Menyajikan nasi dalam bentuk kepalan padat bukan tradisi baru di Asia. Di Jepang, nasi kepal atau onigiri sudah lama jadi cara menyantap nasi yang mengakar dalam keseharian.
Pada nasi uduk gulung abon, konsep itu diterapkan dengan mengganti nasi putih menjadi nasi uduk gurih, sementara pembungkusnya memakai telur dadar dan nori. Jika kamu ingin mendalami bentuk dan cara mengepalnya, teknik dasar nasi kepal khas Jepang maupun onigiri aneka rasa bisa kamu jadikan rujukan.

Mengutip Alphafoodie, beras jasmine atau jenis long-grain jadi pilihan tradisional untuk nasi bersantan, sedangkan santan kental berlemak penuh menghasilkan tekstur paling pulen dan wangi. Dua hal itu penting karena butiran yang pulen jauh lebih mudah dikepal dan digulung. Bila ingin tahu beragam variasi nasi uduk lebih dulu, kamu bisa menyesuaikan bumbunya dengan selera keluarga.
Kalau ingin menanaknya memasaknya dengan rice cooker, semua bahan nasi uduk cukup dimasukkan sekaligus tanpa perlu kompor terpisah.

Secara tradisional, nasi uduk dimasak setengah matang lalu dikukus, dan biasa disajikan hangat sebagai sarapan bersama telur dadar gulung. Versi gulung berikut memakai rice cooker agar lebih ringkas, sehingga kamu bisa punya sajian nasi uduk yang praktis tanpa repot.
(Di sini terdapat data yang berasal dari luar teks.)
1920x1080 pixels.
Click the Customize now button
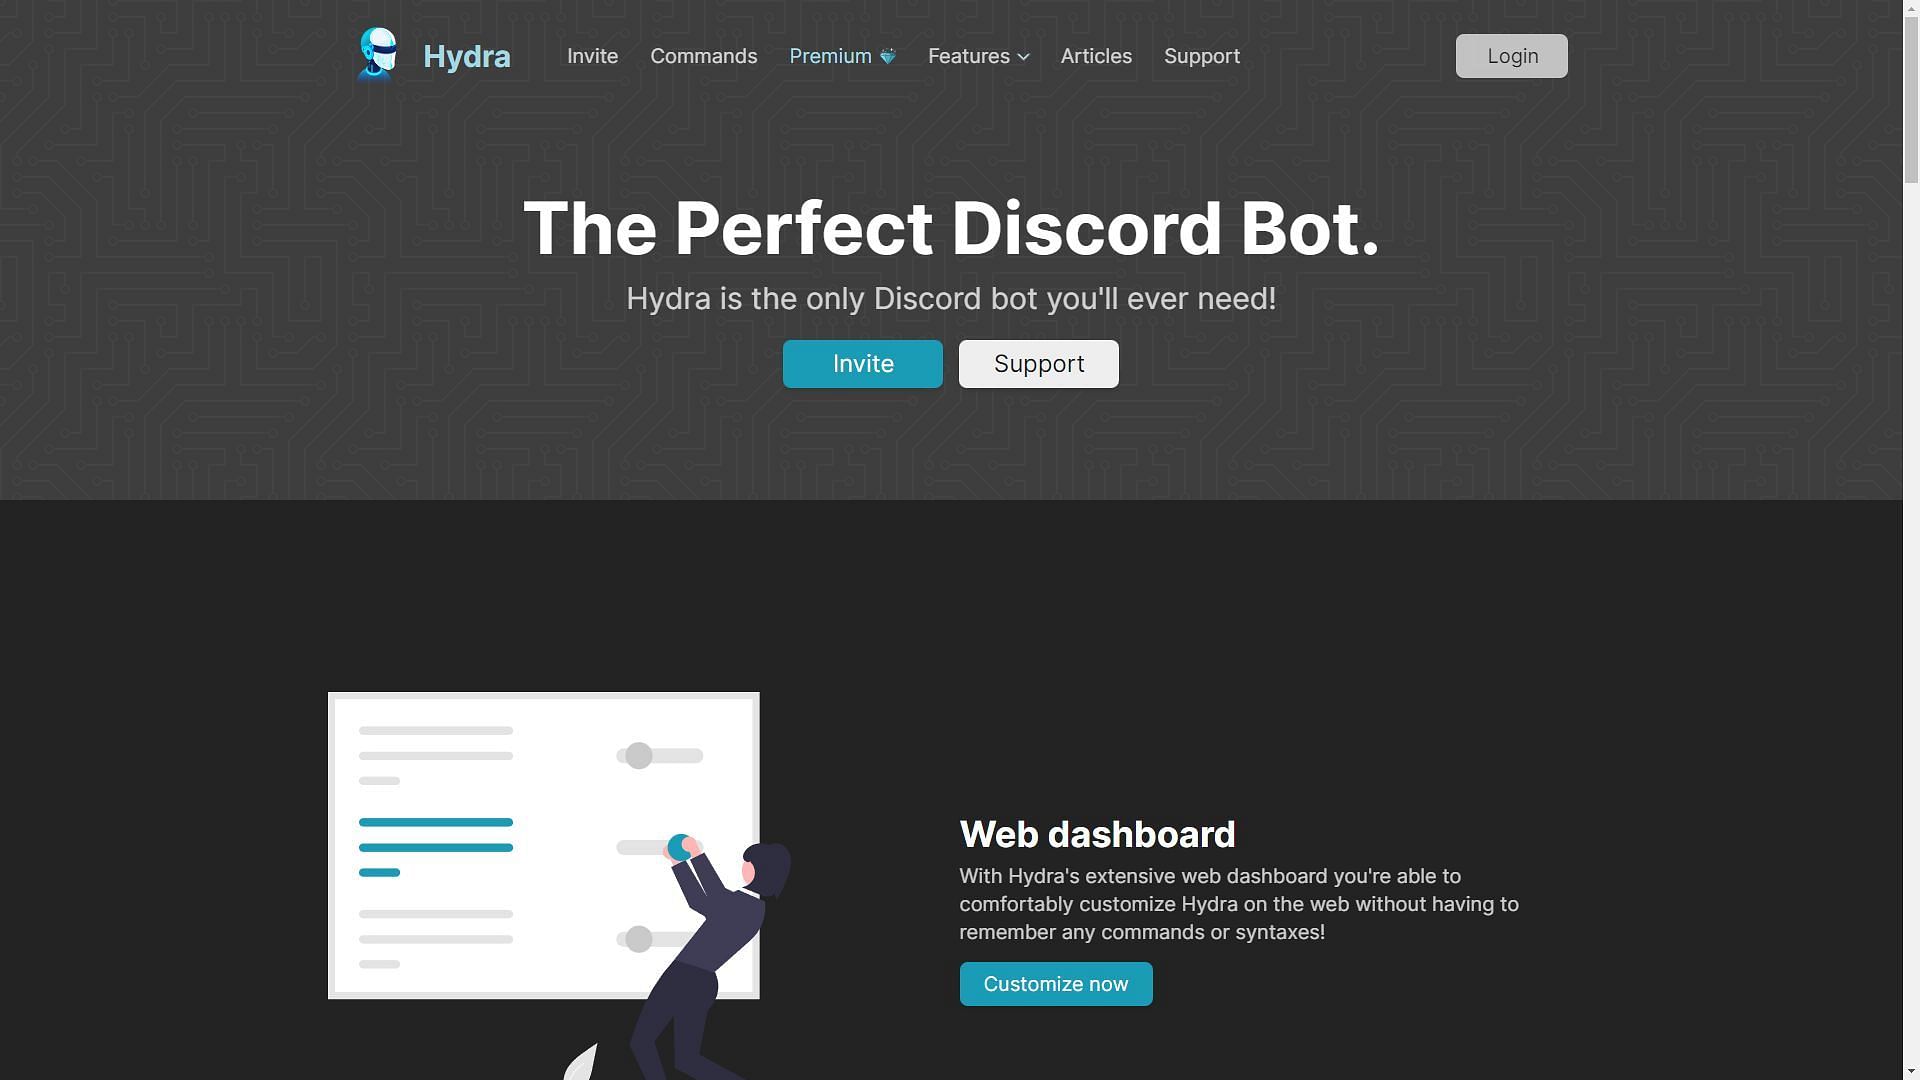(1055, 984)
Versi lebih ringan. Kurangi santan dan ganti sebagian dengan air atau susu rendah lemak. Hasilnya tetap gurih tetapi lebih ringan, cocok untuk anak yang belum terbiasa dengan santan pekat.
Versi pedas. Gunakan abon sapi pedas atau selipkan sedikit sambal kering di antara nasi dan telur. Rasa pedas gurih ini menyeimbangkan manisnya abon tanpa mengubah teknik menggulung. Kreasi serupa juga muncul pada kreasi kimbab nasi uduk yang menggabungkan cita rasa Nusantara dan Korea.
Versi ganti protein. Abon sapi bisa ditukar abon ayam atau abon ikan sesuai selera dan ketersediaan. Kamu juga bisa menambahkan irisan timun atau wortel di tengah gulungan agar teksturnya makin kaya, seperti aneka lauk pendamping nasi uduk yang biasa disajikan berdampingan.
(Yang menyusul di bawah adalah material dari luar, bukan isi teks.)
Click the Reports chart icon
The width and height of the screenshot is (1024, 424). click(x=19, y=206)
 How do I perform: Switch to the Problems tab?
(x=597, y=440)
Gulungan yang sudah dirakit dengan telur dan nori paling nikmat disantap hari itu juga. Namun, nasi uduk polosnya sendiri termasuk yang tahan disimpan, bahkan bisa dibekukan hingga satu bulan, lalu dicairkan semalaman di kulkas sebelum dipanaskan kembali; sebaiknya pelengkap tidak ikut dibekukan. Untuk stok harian, simpan nasi uduk di wadah kedap udara di kulkas, lalu rakit gulungannya saat mau disajikan. Cara ini juga berlaku untuk aneka olahan telur untuk bekal yang lebih segar bila dirakit mendekati waktu makan.
Untuk bekal, tata gulungan berdiri di kotak makan agar bentuknya tidak tertekan, lalu beri sekat kecil antara nasi dan lauk basah. Kemasan seperti ini membuat gulungan tampil rapi selayaknya resep sushi untuk bekal, sekaligus jadi alternatif dari kreasi bola nasi yang juga praktis dipegang anak.
Pilih abon dengan serat halus, warna cokelat merata, dan aroma harum tanpa bau tengik. Abon berkualitas biasanya lebih kering sehingga menempel rapi dan tidak membuat nasi cepat lembap, mirip prinsip memilih isian pada nasi kepal aneka isian.
Dengan bahan sederhana dan teknik yang gampang ditiru, nasi uduk gulung abon layak jadi andalan untuk sarapan cepat, camilan, hingga bekal harian. Kombinasikan dengan bekal anak yang tetap enak meski sudah dingin, dan meja makanmu pun terasa lebih istimewa. Selamat mencoba.